Species of cockroach

Celatoblatta quinquemaculata, the Otago alpine cockroach, is a species of blattid cockroach endemic to New Zealand.

==Taxonomy==
Celatoblatta quinquemaculata was described in 1966 by entomologist Peter Johns in his revision of the New Zealand cockroaches. Its name quinquemaculata refers to the five distinctive spots on its thorax. The holotype in Canterbury Museum was collected in 1964 in the Old Man Range, Central Otago between 4,200 ft and 4,700 ft. The Otago alpine cockroach is sister to the subalpine Canterbury species Celatoblatta anisoptera.

==Description==
This species is from 13 to 15 mm long, wingless, and dark brown in colour except for distinctive pale brown patches. The pronotum of the thorax has a single pale brown patch with a darker stripe down the middle (so it resembles two patches), and the mesonotum and metanotum each have two pale brown patches, making five in all. The thorax and upper abdomen also have pale brown margins, as do parts of the insect's head (frons, clypeus, and labrum). Adults have small tegmina separated by more than half the mesonatal width.

==Distribution==
Found only in New Zealand, this species is restricted to the alpine zone of mountains in Central Otago. It has been recorded from the Old Man Range, Rock and Pillar Range, the Routeburn Valley, Lake Mackenzie, and in Fiordland National Park.

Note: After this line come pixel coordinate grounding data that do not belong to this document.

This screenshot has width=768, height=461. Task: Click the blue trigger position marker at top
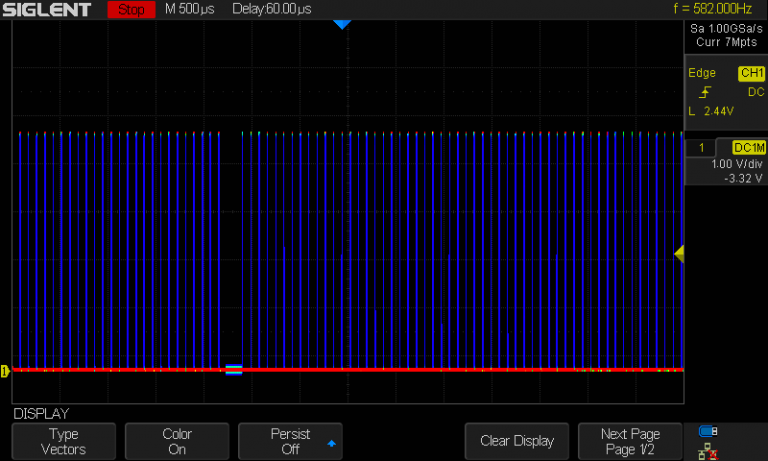point(342,23)
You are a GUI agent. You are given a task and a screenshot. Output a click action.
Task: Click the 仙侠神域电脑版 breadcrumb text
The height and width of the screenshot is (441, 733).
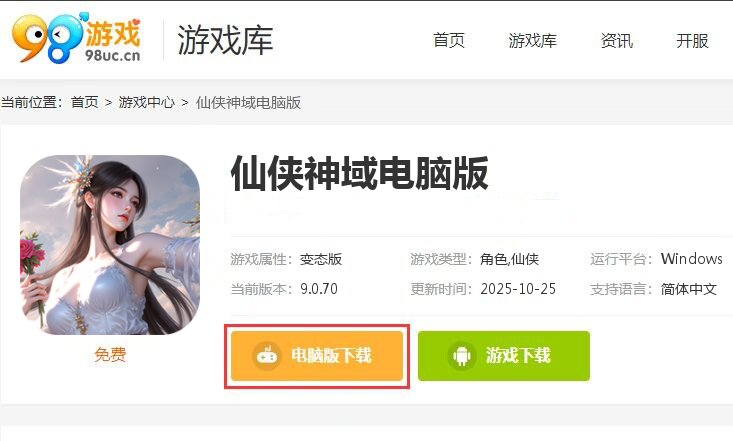(248, 102)
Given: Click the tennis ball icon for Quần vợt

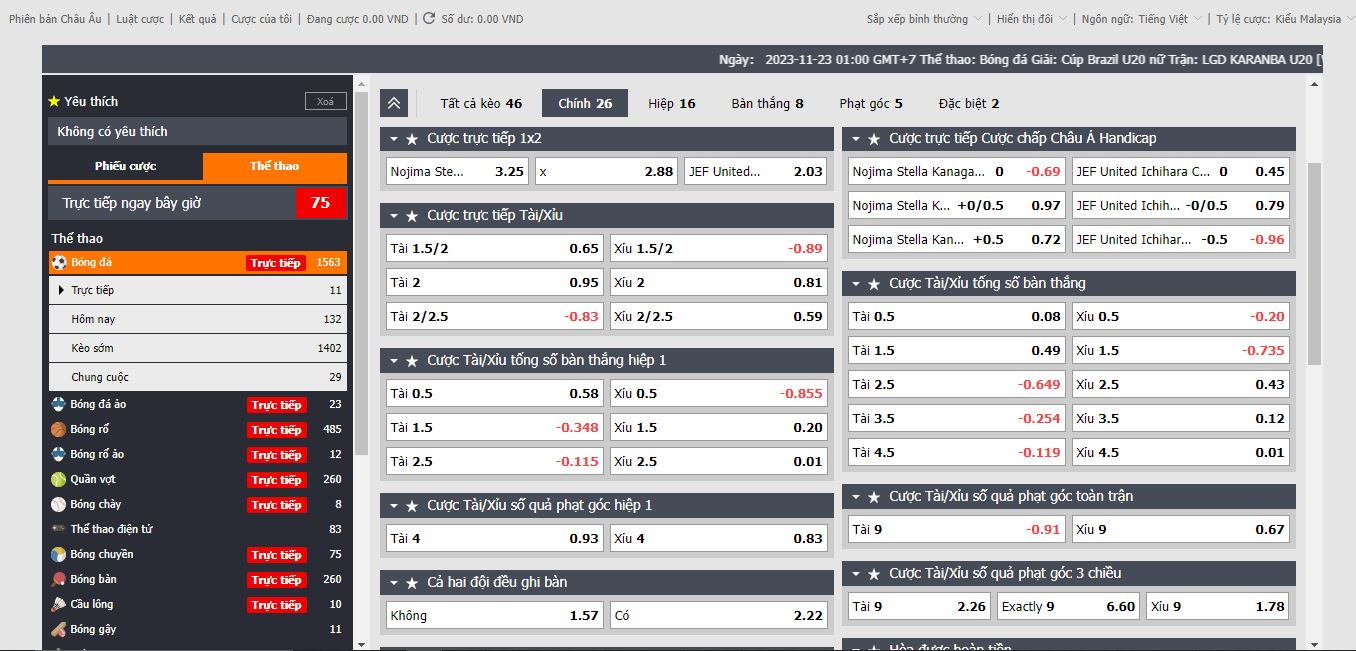Looking at the screenshot, I should tap(59, 480).
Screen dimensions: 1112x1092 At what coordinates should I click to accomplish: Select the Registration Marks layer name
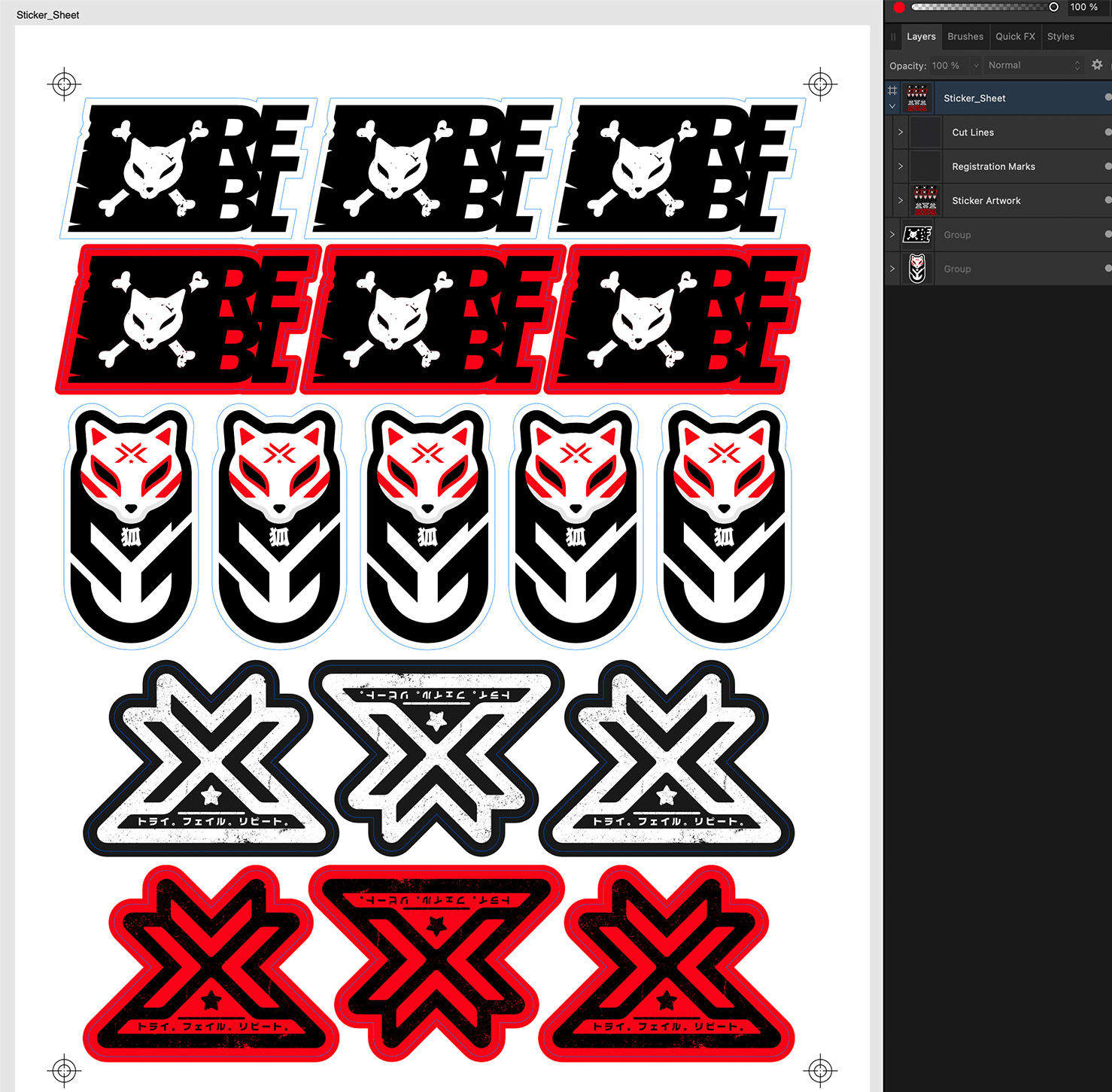993,166
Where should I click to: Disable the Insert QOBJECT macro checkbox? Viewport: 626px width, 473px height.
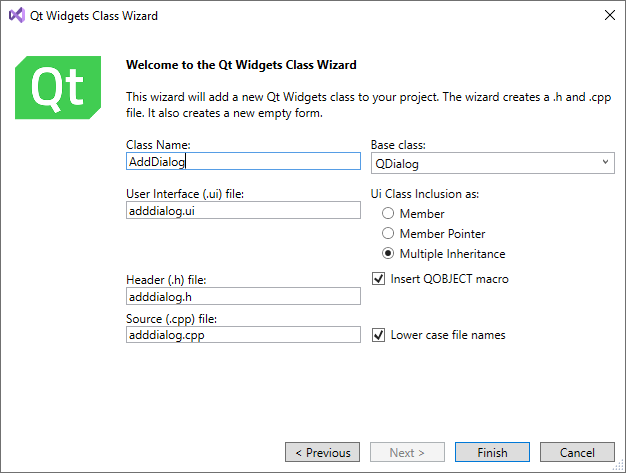379,279
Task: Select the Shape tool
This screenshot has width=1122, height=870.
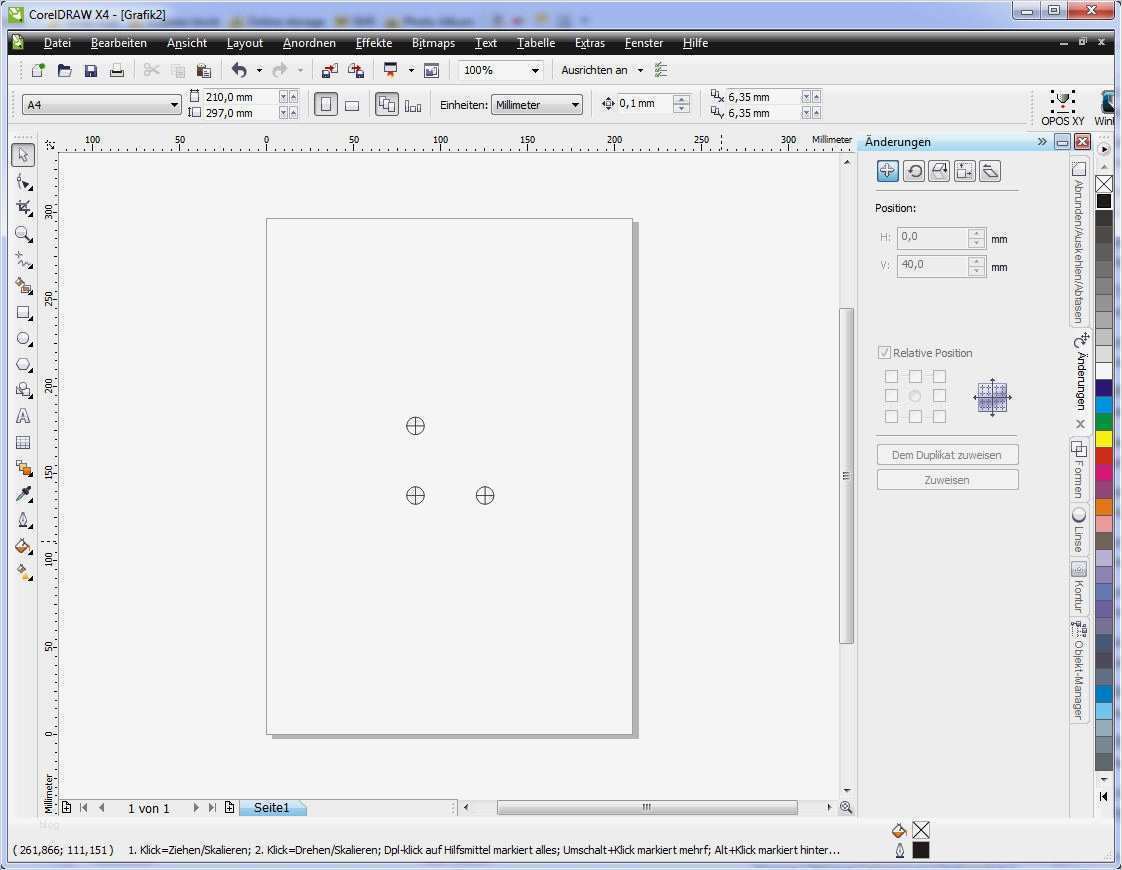Action: [23, 181]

It occurs above 1300 m and is common at an altitude of 1500 m.

==Habitat and resistance to freezing==
Living under slabs of schist in an alpine and subalpine habitat, C. quinquemaculata is regularly exposed to temperatures below freezing. At anytime of the year this cockroach can survive freezing solid, and during the winter probably freezes and thaws more than 20 times a month. It has moderate freeze tolerance: its body water freezes at −4.2 °C in the autumn and −3.4 °C in the winter, and it can survive up to 4 days frozen at −5 °C, but dies at about −9 °C.